#### WORK INSTRUCTIONS:
• 1. Summarize the passage on variable hitting surface thickness in two sentences.
• 2. Carry the passage on variable hitting surface thickness forward from its final sentence.

E. Variable Hitting Surface Thickness

[0049] The structures and/or materials of the components of the paddle 100 may vary across the face plate 123a, 123b to modify the response of the paddle during impact, altering characteristics such as feel, sound, and energy transfer. Additionally, varying structures and/or materials may improve control, consistency, and power. For example, thickness or density of regions of the face plate 122, can be varied to produce desired performance characteristics.

[0050] One or both of the face plates 123a, 123b can comprise variable thickness across its surface. Strategically placed thicker and/or thinner regions can provide a playing surface with a variable surface response to impacts with a ball, creating regions that provide increased or reduced power and control, which are oftentimes trade-offs of one another.

#### STORED ROWS:

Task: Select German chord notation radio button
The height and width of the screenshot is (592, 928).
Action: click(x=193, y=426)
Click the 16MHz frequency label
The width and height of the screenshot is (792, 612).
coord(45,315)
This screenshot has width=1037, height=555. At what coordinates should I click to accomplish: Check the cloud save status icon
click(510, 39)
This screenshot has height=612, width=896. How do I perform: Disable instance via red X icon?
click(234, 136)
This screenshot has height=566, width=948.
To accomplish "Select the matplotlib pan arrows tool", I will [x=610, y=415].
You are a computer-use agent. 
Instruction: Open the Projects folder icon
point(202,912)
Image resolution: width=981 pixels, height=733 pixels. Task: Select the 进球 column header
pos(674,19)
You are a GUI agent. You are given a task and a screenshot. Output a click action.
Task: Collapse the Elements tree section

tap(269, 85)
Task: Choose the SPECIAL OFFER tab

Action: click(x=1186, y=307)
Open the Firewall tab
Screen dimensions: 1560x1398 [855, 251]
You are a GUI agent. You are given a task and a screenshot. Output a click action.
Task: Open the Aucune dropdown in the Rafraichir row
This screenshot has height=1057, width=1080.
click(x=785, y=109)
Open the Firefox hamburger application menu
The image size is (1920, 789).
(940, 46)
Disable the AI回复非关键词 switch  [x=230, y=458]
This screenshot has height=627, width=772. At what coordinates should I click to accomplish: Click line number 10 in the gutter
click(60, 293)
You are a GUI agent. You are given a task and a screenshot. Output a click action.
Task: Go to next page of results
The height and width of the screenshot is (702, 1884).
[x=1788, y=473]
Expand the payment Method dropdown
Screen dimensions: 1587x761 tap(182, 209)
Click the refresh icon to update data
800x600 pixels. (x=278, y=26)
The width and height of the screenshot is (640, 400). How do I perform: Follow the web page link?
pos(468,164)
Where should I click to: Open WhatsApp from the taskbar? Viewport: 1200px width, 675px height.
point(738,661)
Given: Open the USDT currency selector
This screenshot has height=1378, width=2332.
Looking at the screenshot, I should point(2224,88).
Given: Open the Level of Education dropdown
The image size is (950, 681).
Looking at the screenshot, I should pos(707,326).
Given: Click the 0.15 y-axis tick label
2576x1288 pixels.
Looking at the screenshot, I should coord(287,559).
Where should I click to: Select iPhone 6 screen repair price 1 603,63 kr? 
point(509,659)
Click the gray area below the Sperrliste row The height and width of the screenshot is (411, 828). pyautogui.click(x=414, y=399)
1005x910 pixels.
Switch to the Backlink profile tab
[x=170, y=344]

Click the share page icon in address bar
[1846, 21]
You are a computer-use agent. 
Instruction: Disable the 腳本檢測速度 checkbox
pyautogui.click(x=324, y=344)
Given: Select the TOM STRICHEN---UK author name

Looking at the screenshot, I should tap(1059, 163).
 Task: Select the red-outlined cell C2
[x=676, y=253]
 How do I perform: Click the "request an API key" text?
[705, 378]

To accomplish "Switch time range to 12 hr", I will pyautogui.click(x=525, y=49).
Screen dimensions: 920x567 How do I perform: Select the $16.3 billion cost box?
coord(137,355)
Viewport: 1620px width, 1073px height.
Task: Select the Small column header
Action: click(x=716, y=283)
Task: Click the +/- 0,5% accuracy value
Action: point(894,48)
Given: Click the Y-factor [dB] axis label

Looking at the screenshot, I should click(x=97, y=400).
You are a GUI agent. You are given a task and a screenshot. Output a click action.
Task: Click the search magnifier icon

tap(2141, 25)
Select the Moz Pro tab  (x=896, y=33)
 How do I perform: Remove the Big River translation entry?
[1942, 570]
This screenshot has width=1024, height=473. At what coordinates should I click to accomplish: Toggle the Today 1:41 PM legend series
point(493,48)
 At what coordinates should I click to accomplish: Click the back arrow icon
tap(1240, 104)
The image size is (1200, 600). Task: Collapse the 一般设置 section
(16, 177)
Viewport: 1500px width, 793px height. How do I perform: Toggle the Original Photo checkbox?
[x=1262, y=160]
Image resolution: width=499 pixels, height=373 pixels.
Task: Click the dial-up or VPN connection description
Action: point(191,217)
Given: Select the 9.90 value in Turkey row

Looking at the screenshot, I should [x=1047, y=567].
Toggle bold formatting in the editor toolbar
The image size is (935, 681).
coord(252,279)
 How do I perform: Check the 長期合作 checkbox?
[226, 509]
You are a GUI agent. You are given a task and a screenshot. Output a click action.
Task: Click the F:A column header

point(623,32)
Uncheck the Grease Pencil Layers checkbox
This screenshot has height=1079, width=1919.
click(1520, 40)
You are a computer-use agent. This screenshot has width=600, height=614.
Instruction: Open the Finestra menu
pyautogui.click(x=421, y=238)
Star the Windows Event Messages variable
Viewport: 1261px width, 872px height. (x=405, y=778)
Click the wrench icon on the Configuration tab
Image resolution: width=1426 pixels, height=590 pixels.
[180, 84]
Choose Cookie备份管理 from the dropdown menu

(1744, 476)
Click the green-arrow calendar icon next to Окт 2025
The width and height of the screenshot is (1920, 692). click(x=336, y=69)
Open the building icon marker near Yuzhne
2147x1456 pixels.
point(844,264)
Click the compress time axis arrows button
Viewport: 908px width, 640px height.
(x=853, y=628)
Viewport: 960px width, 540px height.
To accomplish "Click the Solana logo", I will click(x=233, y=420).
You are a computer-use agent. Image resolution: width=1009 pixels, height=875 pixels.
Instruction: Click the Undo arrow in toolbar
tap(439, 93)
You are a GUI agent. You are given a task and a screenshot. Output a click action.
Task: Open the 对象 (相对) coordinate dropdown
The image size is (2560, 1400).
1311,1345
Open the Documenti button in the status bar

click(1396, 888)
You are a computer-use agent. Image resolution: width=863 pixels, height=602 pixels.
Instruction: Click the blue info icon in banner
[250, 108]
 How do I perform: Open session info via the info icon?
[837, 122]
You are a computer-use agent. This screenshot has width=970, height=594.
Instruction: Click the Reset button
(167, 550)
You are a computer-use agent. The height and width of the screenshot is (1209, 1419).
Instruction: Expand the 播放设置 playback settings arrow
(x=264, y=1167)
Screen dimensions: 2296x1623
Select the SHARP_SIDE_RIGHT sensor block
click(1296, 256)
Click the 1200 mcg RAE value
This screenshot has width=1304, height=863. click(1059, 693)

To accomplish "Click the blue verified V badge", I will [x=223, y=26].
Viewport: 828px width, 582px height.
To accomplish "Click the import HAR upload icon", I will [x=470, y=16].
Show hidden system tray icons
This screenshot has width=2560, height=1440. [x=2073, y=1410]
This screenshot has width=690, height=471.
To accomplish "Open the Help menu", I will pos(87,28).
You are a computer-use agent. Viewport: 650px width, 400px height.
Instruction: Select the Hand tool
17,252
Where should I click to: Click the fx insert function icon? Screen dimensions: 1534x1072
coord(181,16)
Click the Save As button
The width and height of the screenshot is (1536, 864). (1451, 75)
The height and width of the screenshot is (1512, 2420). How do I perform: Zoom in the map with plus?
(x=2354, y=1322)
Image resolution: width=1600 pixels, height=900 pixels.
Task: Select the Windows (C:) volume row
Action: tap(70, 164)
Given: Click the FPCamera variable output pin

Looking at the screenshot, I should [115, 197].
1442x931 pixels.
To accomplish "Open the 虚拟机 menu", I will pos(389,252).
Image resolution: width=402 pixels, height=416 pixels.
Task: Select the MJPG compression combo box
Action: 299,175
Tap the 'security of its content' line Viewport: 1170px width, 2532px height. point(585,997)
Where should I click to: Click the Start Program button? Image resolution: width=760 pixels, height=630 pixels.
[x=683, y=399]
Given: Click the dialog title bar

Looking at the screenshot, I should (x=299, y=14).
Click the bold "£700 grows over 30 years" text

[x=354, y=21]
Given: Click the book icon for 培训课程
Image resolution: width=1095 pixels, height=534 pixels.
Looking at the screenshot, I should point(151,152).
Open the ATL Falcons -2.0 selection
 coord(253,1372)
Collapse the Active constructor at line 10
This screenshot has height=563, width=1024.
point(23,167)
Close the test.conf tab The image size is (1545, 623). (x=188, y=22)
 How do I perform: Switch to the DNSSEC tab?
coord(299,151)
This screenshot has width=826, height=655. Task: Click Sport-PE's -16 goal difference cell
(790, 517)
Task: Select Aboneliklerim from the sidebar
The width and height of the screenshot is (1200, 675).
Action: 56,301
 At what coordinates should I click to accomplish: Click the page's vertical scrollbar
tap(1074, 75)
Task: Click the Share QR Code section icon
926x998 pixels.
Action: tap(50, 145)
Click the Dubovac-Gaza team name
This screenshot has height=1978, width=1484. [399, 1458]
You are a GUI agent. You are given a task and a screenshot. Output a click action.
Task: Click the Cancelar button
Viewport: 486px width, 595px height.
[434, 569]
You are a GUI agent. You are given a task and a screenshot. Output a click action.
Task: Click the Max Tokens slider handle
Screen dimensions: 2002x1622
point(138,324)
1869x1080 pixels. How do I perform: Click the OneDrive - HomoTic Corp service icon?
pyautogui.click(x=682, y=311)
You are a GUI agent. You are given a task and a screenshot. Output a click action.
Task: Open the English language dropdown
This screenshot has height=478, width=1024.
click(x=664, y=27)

#### ANSWERS FOR THIS EXERCISE:
• 1. The structures and materials of the paddle's components may vary across its face plates to change how it responds on impact, affecting feel, sound, and energy transfer, and possibly improving control, consistency, and power. One or both face plates can vary in thickness, with thicker and thinner regions giving areas of more or less power and control, which are often trade-offs of each other.

• 2.
[0051] Integrally formed thickened regions or mounds 140 on the interior of the face plates 123a, 123b, as best shown in in FIG. 3, may provide variable thickness. These can be constructed such that the interior surfaces of the face plates 123a, 123b vary in height, while the exterior surfaces of the face plates 123a, 123b are relatively flat. In additional embodiments, additional layers of material may be located in targeted regions across the face plates 123a, 123b to vary the thicknesses of the face plates 123a, 123b. In other embodiments, thin regions of the face plates 123a, 123b can be formed by machining, grinding, or other subtractive manufacturing process. In another example, material can be removed from the exterior surface of the face plates 123a, 123b, and a coating or exterior layer can be applied to provide a continuous, even surface, as well as desired surface texture.

Dimensions

[0052] The face plates 123a, 123b can comprise a face plate length. The face plate length is measured from the lower endwhich abuts the handleto the upper end. In some embodiments, the face plate length can be between 7 inches to 17 inches. In some embodiments, the face plate length can be between 7 inches to 8 inches, 8 inches to 9 inches, 9 inches to 10 inches, 10 inches to 11 inches, 11 inches to 12 inches, 12 inches to 13 inches, 13 inches to 14 inches, 14 inches to 15 inches, 15 inches to 16 inches, or 16 inches to 17 inches. In one exemplary embodiment, the face plate length is 11.75 inches.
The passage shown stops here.